恥ずかしいという理由だけで、恥辱一つで目尻に涙が溜まるなど、生まれて初めての体験だ。
――悔しいよ。こんなの!
まるで寒さに震えているような手で、とうとうブラジャーを手放した。
生の乳房が、今一度衆人環視に晒された。
「おおっ、おっぱい!」
「いい形してんじゃねえか!」
「乳首もビンビンになっちゃってよぉ」
「見られまくって興奮してるってか?」
四方八方から、嫌な言葉が飛んでくる。耳も塞ぎたい。しかし、そんなことをしてしゃがみ込めば、子供に切りつけると脅しかけ、脅迫してくるのは目に見えていた。
だから、全てのことに耐えながら、なつきはスカートの留め金を外す。
スカートを脱いだ。
腰の部分を緩めたスカートは、はらりと落ちて、足元に輪を成していた。
「おおっ」
「いい感じに映ったぜ? 今の!」
「やっべえ、俺、シャッターのタイミングミスったわ」
「こんだけいるんだ。他のいい写真と交換してもらえばいいだろ」
残り、パンツ一枚。
腰の両側に指を引っ掛け、最後の一枚を下げていく。
――こんなのって!
よりぎゅっと、極限まで、まぶたに力を加えて目を閉ざし、視界を暗闇で覆い尽くす。そうしなければ、とても耐え切れない。
ウェストのゴムが下がるにつれ、腰がくの字に折れる姿勢に合わせて尻が出る。尻の割れ目のラインが長さを伸ばしきり、下半身の大事な部分は丸ごと外気に晒される。白いパンツは足を通り、膝を通過して、最後は足首の外へ抜け出ていった。
これでなつきは全裸となった。
すぐに両腕で、胸とアソコを覆い隠して、少しでも大事な部分を守りたいばかりにしゃがみ込んだ。
「脱いだわよ! これでその子は解放して!」
なつきは必死の思いで叫んでいた。
「ああ、もちろんゲームが終わったら解放するよ。お前を辱めるためのゲームがな」
主犯格の言葉は非常であった。
そればかりではない。
なつきをイカせて、敗北に追い込んだその人が、しゃがみ込むなつきに迫ったかと思えば、脱ぎたてのパンツを拾い上げた。
「俺の勝利だ!」
討ち取った首を掲げて誇示するように、その男は白パンツを掲げていた。
そうして、勝利を誇って立つ男と、全裸でしゃがみ込んでいる女のツーショットだ。まさに勝者と敗者の絵でしかない。そんな写真さえ、映像さえ、記録として収まり続けている。
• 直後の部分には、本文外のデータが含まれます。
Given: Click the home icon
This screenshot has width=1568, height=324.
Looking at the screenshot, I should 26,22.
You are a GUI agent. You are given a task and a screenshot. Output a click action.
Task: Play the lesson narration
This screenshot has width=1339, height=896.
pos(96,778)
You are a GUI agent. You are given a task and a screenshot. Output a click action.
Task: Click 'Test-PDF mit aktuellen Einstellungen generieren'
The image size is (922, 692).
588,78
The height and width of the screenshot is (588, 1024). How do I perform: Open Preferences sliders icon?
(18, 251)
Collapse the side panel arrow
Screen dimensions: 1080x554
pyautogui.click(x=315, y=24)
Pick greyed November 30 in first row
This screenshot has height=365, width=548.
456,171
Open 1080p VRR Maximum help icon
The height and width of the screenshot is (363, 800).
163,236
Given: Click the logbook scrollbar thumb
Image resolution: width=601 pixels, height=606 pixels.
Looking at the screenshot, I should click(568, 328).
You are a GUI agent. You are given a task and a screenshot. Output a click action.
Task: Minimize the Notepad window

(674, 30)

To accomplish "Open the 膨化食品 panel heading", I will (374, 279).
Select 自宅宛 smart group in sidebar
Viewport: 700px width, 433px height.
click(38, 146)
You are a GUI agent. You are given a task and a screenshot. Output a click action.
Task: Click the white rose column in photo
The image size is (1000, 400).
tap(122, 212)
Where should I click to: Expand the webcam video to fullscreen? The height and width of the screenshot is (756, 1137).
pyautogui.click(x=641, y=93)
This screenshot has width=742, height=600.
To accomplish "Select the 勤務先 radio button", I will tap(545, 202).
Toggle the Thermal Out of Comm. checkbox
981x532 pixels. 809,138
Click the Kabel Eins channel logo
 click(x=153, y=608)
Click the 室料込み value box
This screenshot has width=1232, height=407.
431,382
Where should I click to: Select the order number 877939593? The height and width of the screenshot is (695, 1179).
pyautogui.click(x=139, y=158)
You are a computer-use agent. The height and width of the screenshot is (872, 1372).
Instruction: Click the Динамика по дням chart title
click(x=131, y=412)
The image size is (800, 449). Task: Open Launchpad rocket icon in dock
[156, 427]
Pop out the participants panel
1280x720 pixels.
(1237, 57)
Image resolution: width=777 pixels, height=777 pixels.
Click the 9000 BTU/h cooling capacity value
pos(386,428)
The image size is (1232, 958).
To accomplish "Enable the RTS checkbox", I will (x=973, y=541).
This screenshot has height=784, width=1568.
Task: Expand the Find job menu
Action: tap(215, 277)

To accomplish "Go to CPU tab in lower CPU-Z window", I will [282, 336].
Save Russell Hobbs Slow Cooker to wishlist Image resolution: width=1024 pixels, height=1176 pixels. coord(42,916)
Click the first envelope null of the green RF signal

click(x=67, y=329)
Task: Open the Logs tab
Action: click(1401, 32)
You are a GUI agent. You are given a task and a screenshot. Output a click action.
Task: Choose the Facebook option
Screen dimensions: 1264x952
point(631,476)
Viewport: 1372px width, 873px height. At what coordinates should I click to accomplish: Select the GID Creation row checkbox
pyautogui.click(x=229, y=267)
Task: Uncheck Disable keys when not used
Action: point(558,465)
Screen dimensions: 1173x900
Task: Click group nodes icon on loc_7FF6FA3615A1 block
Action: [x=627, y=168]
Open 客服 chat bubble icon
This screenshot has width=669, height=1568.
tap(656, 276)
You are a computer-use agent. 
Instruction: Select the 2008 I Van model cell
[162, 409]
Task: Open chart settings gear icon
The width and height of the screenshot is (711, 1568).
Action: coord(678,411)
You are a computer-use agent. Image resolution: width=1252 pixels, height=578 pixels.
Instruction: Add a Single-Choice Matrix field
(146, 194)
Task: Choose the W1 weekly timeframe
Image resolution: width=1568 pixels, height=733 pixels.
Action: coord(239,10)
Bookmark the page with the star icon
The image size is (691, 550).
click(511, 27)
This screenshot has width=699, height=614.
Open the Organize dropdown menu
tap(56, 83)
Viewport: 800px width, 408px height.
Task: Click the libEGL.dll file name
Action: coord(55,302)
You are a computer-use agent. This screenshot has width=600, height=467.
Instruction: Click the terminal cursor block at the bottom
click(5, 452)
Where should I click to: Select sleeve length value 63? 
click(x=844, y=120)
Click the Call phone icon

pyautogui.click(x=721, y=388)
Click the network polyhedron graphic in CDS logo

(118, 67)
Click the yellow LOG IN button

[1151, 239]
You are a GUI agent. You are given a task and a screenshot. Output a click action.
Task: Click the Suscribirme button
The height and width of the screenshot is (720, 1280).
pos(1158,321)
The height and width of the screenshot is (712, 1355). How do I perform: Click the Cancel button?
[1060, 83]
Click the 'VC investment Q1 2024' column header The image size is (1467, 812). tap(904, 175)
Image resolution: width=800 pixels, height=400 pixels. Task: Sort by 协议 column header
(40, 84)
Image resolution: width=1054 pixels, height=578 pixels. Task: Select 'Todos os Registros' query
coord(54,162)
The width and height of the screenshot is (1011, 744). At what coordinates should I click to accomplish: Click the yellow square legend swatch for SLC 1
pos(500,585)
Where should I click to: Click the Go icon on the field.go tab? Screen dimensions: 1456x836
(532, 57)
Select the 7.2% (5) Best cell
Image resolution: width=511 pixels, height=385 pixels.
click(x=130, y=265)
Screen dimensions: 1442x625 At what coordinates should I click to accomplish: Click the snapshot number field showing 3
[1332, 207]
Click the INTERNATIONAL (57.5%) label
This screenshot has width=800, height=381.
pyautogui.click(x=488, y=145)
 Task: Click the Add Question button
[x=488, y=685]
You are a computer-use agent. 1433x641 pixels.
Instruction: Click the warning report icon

「アソコを慰めてやったから、この女の愛液がついている。このパンツを俺が貰う!」
景品は自分のものだと言い張って、男は自分のポケットにパンツを入れた。
「あーあ、帰りはノーパンだな」
「一生の思い出じゃねーか」
「羨ましい。こんなことなら、俺も勝ちたかったぜ」
なつきは十分に思い知った。負け犬の気分を味わった。屈辱を味わった。
それでも、非情にもゲームは続く。
「ほーら、いつまでそうしているつもりだ? 次の勝負があるんだぜ?」
「そんな……」
「しゃがんだり、隠したりしていたら、勝てる勝負も勝てないよなぁ? まあ、勝負を捨てるんなら話は別だが、勝ちたければ頑張ることだな」
次の対戦相手らしいモヒカンが、なつきの前で構えを取る。
「こんな……こんな戦い……」
なつきはよろよろと立ち上がった。
こんな戦いはもう嫌だ。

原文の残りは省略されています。